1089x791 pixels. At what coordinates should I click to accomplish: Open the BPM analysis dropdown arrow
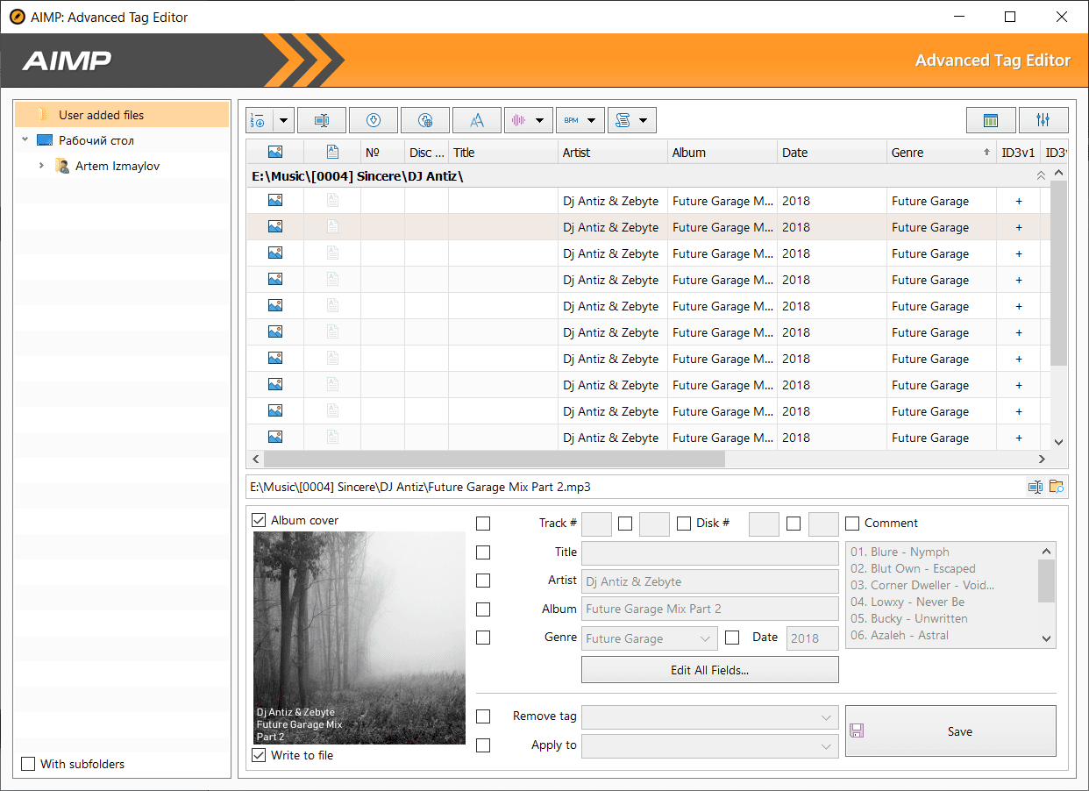coord(593,120)
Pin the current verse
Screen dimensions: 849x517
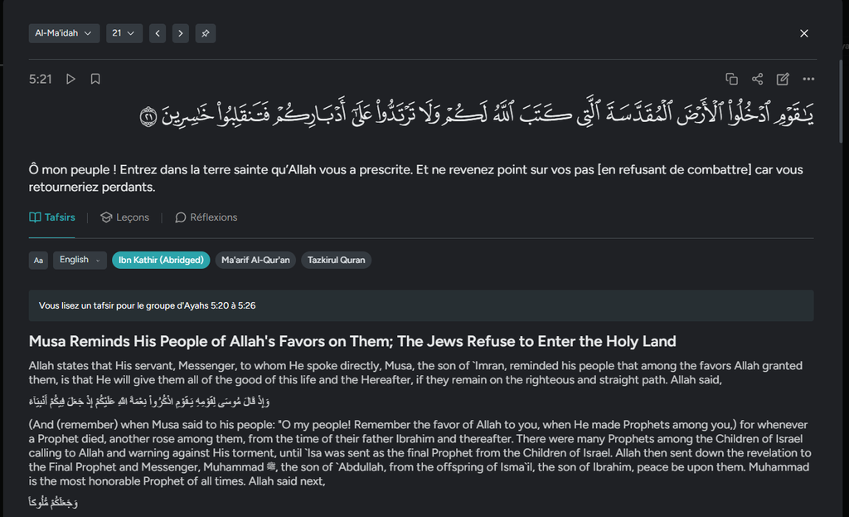tap(205, 33)
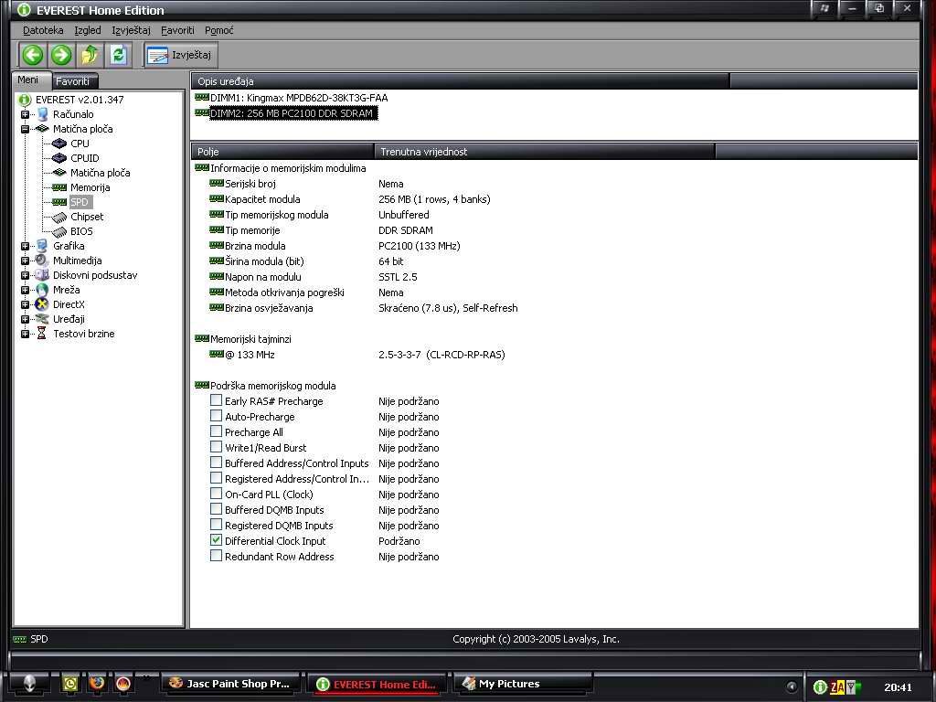Screen dimensions: 936x702
Task: Toggle the Early RAS# Precharge checkbox
Action: coord(217,401)
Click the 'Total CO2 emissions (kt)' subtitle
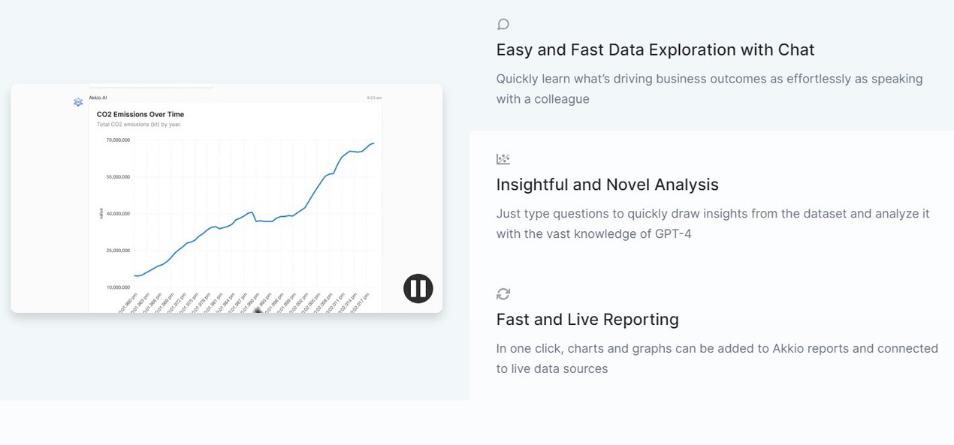Viewport: 954px width, 445px height. click(x=139, y=125)
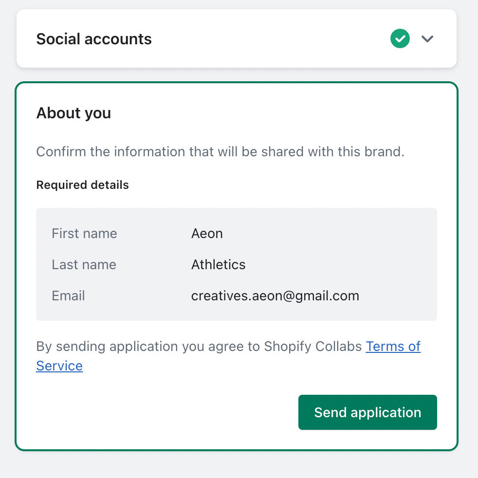This screenshot has height=478, width=478.
Task: Click the green checkmark on Social accounts
Action: coord(400,39)
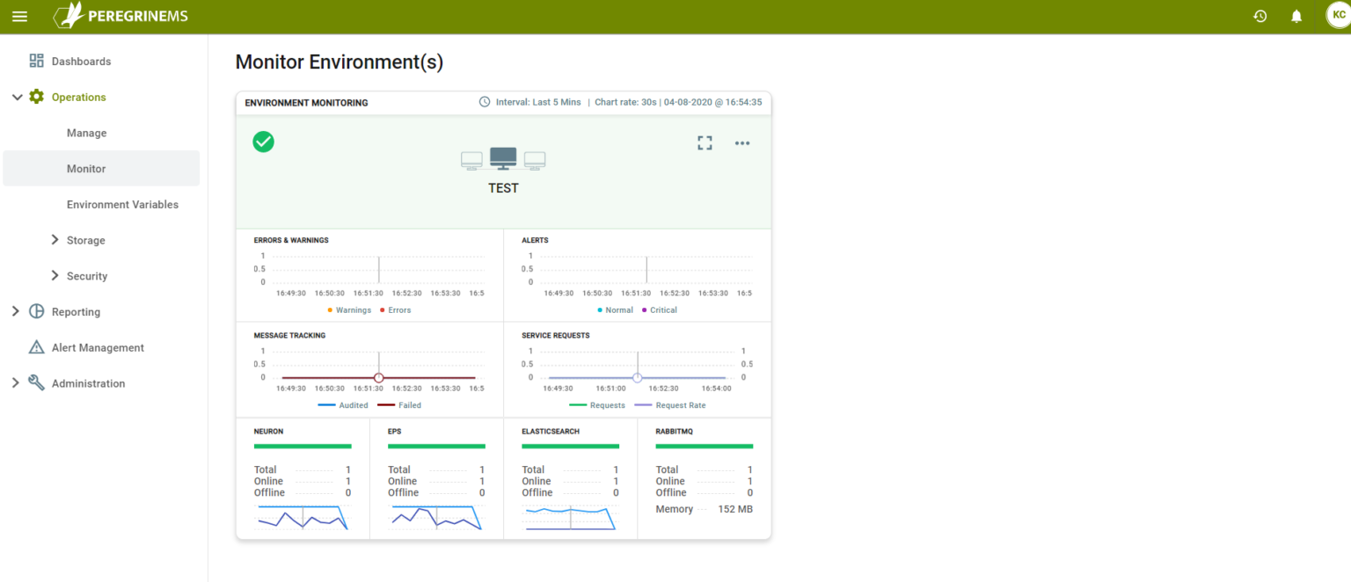Expand the Administration section
Image resolution: width=1351 pixels, height=582 pixels.
89,382
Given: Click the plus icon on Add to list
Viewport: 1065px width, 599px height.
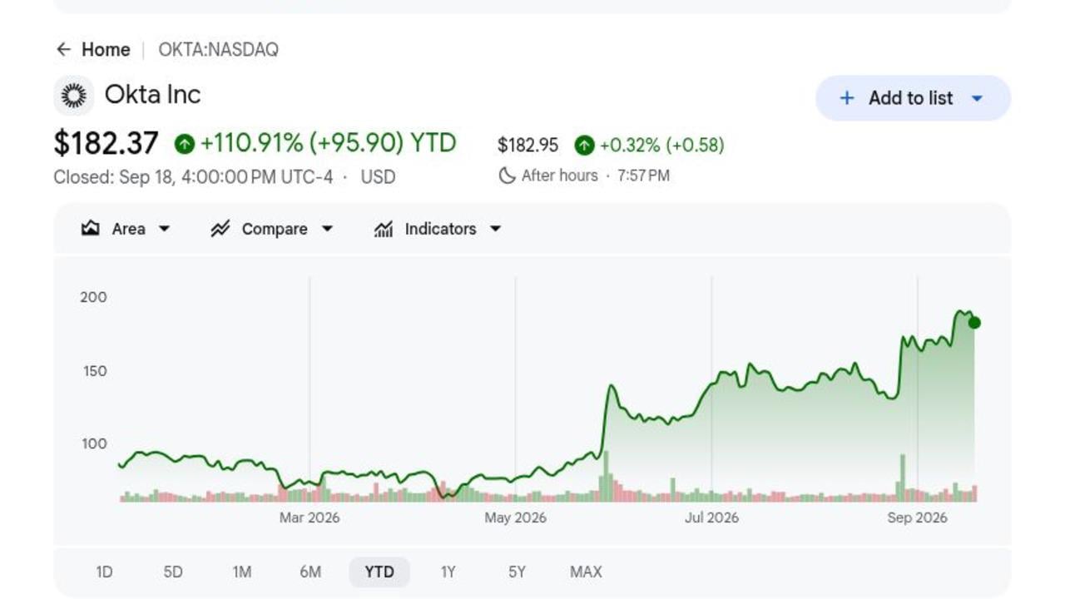Looking at the screenshot, I should (x=847, y=98).
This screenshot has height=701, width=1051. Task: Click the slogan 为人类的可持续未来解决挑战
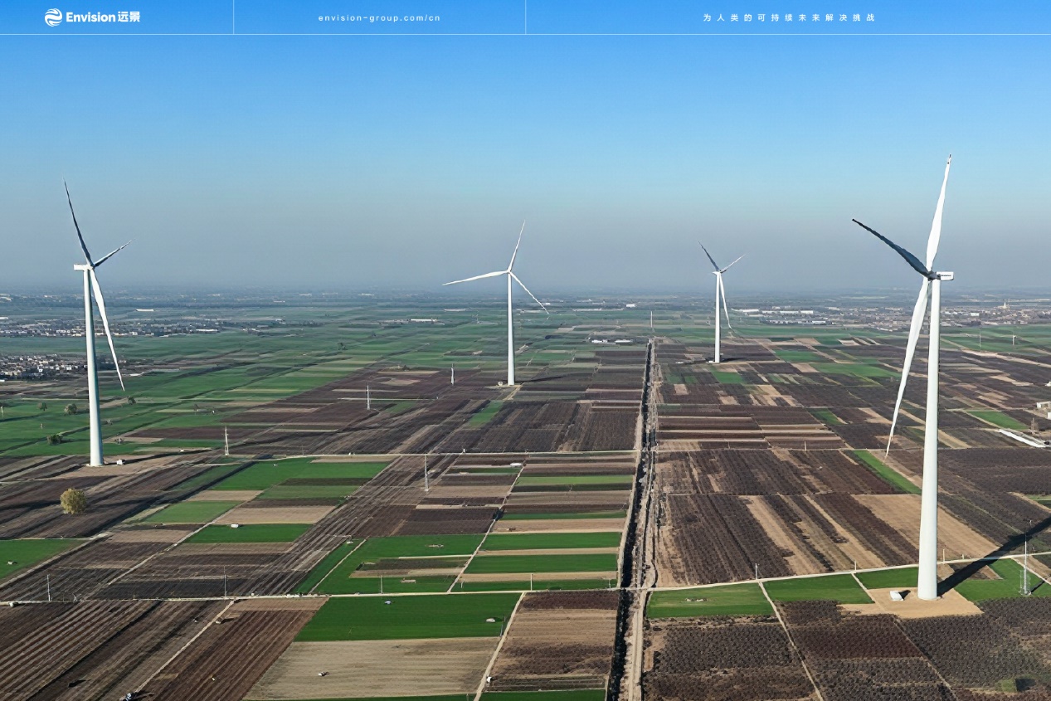pos(788,17)
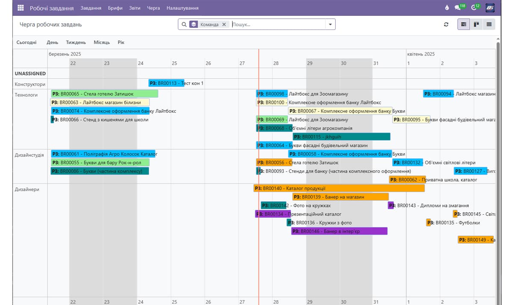
Task: Open the Брифи menu
Action: [x=115, y=8]
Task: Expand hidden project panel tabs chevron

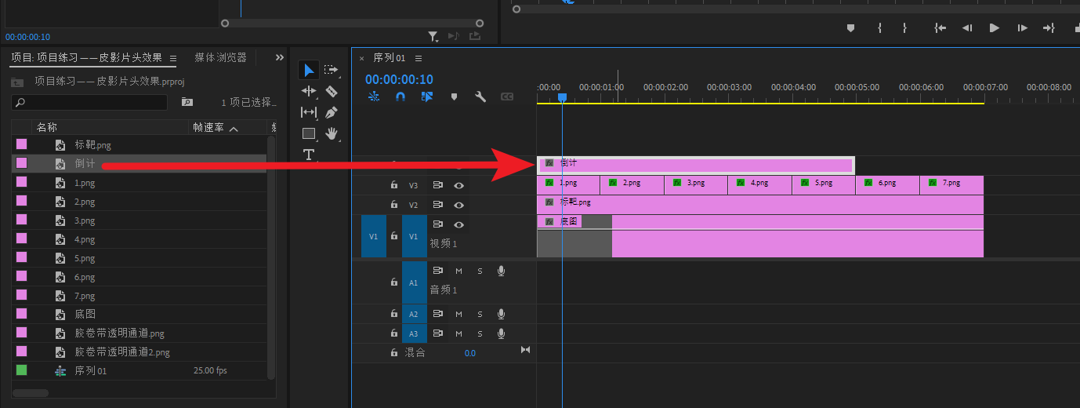Action: (x=280, y=57)
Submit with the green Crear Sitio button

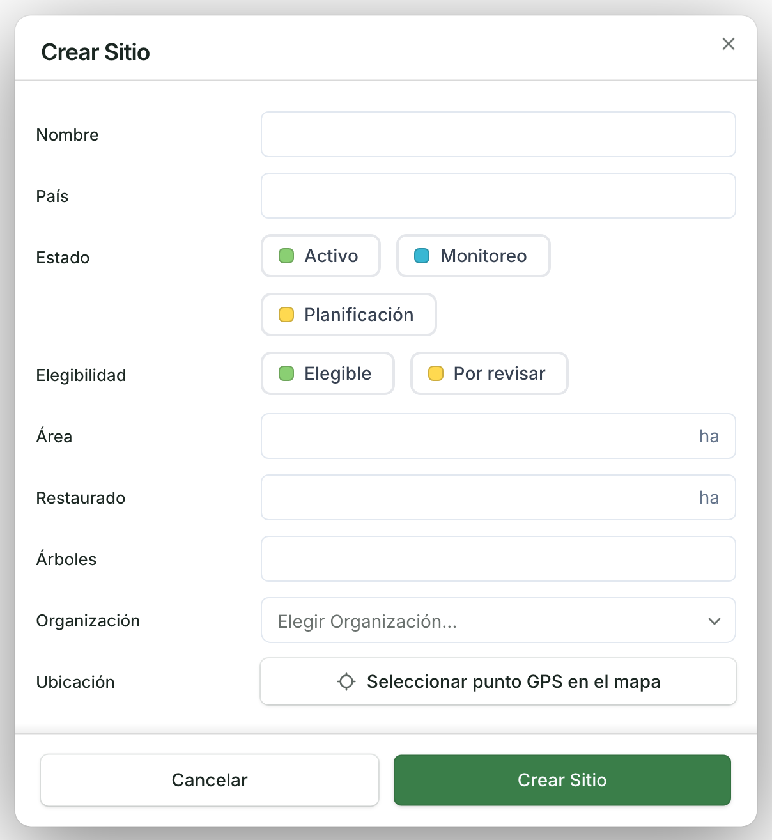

● **Task instructions**: Set down all the lines above exactly as they appear, with no pictures.

● **Response to the exercise**:
1089x791 pixels. At what coordinates should I click to accomplish: Open the BPM analysis dropdown arrow
coord(593,120)
Pin the current verse
Screen dimensions: 849x517
tap(205, 33)
Screen dimensions: 936x702
Task: Toggle the Early RAS# Precharge checkbox
Action: coord(217,401)
Click the 'Total CO2 emissions (kt)' subtitle
Viewport: 954px width, 445px height. click(x=139, y=125)
This screenshot has height=478, width=478.
Task: Click the green checkmark on Social accounts
Action: coord(400,39)
Expand the Administration section
Image resolution: width=1351 pixels, height=582 pixels.
89,382
Given: Click the plus icon on Add to list
Viewport: 1065px width, 599px height.
Looking at the screenshot, I should (x=847, y=98).
This screenshot has height=701, width=1051. Task: Click the slogan 为人类的可持续未来解决挑战
pos(788,17)
Task: Open the Брифи menu
Action: [x=115, y=8]
Task: Expand hidden project panel tabs chevron

Action: (x=280, y=57)
Submit with the green Crear Sitio button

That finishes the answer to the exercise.